Pljeskavica is a Balkan national dish. It is burger patty made with a mixture of ground meats. It is spicy and served with Kajmak (fresh cheese similar to clotted cream).
Ćevapčići is definitely the one that will be on the top of the national cuisine in Bosnia-Herzegovina. It is an increasingly popular Balkan sausage made without casing. Ground beef, lamb, pork or any combination of those meats might be used. Spices such as cumin and pepper will enhance the flavor.
Salma has many varieties in Eastern Europe, but the one posted here is my experience in Bosnia-Herzegovina. It was simple cabbage rolls which are stuffed with ground meat, onion, and rice.
“Sogandolma” means “stuffed onions” in Turkish. It is the dish made of onion bulbs stuffed with minced meat, oats, rice, tomato sauce and herb seasoning.
Welcome to Meat Paradice Bosnia&Herzegovina! Domace Kobasice means Bosnian sausage. It is thin and long sausage. This is often together with lepinom (round bread) which has vertical notch.

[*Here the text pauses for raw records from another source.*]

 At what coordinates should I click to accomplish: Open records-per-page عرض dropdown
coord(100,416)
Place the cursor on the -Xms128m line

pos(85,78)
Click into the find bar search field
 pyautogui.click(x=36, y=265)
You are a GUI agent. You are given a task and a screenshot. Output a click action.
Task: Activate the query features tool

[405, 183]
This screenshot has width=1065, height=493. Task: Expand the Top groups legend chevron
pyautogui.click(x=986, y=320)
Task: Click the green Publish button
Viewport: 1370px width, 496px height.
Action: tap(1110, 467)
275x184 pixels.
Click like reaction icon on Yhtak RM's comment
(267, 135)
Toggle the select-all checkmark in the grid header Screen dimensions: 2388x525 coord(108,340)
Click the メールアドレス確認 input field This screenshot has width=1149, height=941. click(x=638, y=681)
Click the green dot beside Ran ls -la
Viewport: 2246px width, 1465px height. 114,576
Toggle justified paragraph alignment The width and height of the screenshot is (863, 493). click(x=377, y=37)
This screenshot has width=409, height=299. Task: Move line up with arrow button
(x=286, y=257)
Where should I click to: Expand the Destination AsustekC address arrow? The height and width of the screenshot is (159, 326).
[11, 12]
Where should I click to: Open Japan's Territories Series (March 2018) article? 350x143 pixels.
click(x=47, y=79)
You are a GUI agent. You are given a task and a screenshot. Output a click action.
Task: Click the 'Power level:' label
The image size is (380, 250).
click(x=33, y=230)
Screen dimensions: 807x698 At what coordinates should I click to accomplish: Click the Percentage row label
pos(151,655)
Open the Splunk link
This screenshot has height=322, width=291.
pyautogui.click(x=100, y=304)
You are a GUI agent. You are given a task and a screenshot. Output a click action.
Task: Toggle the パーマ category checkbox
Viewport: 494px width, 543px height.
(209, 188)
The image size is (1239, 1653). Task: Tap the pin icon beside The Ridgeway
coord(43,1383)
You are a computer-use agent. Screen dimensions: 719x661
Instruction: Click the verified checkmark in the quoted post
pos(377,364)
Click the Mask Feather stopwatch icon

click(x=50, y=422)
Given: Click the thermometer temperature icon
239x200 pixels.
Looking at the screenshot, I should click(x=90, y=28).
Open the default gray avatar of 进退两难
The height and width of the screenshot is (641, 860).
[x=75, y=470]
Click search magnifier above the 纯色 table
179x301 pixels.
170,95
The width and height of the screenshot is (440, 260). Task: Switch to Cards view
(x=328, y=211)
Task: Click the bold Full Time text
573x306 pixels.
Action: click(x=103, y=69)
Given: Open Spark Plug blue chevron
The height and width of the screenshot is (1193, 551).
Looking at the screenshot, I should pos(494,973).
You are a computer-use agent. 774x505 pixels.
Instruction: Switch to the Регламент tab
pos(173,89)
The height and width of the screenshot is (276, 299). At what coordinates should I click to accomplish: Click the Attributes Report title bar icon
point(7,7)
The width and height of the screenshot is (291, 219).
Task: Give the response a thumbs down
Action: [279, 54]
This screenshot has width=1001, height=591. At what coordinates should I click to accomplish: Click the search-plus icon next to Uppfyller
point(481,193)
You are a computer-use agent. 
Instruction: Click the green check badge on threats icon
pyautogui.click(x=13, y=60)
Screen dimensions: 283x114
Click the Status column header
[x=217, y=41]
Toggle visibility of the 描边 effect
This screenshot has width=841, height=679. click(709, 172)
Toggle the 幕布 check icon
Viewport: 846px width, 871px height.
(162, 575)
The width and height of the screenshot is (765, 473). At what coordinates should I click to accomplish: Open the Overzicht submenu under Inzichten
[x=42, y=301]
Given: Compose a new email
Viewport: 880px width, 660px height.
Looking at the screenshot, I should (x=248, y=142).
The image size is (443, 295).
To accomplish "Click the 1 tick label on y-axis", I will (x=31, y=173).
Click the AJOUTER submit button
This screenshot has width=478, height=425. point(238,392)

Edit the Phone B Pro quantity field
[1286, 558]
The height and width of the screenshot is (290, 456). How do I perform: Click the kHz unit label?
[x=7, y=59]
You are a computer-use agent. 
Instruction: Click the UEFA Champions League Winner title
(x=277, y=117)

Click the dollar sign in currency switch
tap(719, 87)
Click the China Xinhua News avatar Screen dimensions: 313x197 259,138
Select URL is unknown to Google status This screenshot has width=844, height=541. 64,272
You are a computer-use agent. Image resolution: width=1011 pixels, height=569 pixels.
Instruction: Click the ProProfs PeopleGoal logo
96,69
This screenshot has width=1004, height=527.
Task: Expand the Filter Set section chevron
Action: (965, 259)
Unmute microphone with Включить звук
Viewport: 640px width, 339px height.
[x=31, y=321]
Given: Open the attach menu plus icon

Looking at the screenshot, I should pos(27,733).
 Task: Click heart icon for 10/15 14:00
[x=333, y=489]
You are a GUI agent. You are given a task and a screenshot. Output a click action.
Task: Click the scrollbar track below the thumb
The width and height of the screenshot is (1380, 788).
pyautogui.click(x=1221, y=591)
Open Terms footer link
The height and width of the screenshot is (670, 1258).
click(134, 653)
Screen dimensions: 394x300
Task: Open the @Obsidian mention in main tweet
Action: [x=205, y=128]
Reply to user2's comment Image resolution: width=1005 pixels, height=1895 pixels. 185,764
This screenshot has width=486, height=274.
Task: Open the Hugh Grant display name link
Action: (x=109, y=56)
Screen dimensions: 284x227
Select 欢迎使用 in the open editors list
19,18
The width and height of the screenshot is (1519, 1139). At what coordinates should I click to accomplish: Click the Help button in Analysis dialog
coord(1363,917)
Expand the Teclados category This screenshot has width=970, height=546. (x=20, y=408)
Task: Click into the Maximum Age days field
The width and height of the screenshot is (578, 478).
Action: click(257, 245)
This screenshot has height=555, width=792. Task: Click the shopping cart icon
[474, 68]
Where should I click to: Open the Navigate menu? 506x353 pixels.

This is must-to-eat in Bosnia&Herzegovina because it is very very popular food in and around this country. Put stuffs on pie dough sheet and rolled. And then rolled like convolution. Heat and bake from upper and lower heater (or traditional coal fire). I ate 4 kind of stuff – sauteed grained meat, potato with black pepper taste, white cheese, spinach sautee.
“Lonac” is one of most famous native fare and is well simmered in the pot. “Bosanski” means “in Bosnia” (same relationship as “Japanese”, “Chinese” and so on). It includes diced beef, cabbage, carrot, whole black pepper, potato, onion and tomato. It has ingredients at home. Yes you know it must be delicious.
Bosanska kahva [pron: Bosanska Kahwa] literaly means “Bosnian coffee”. Put the fine grained coffee powder and water into a special pot with a long handle, then heat the brew to frothing. Pour it immediately to each cup, then put sugar if you would like sweety one.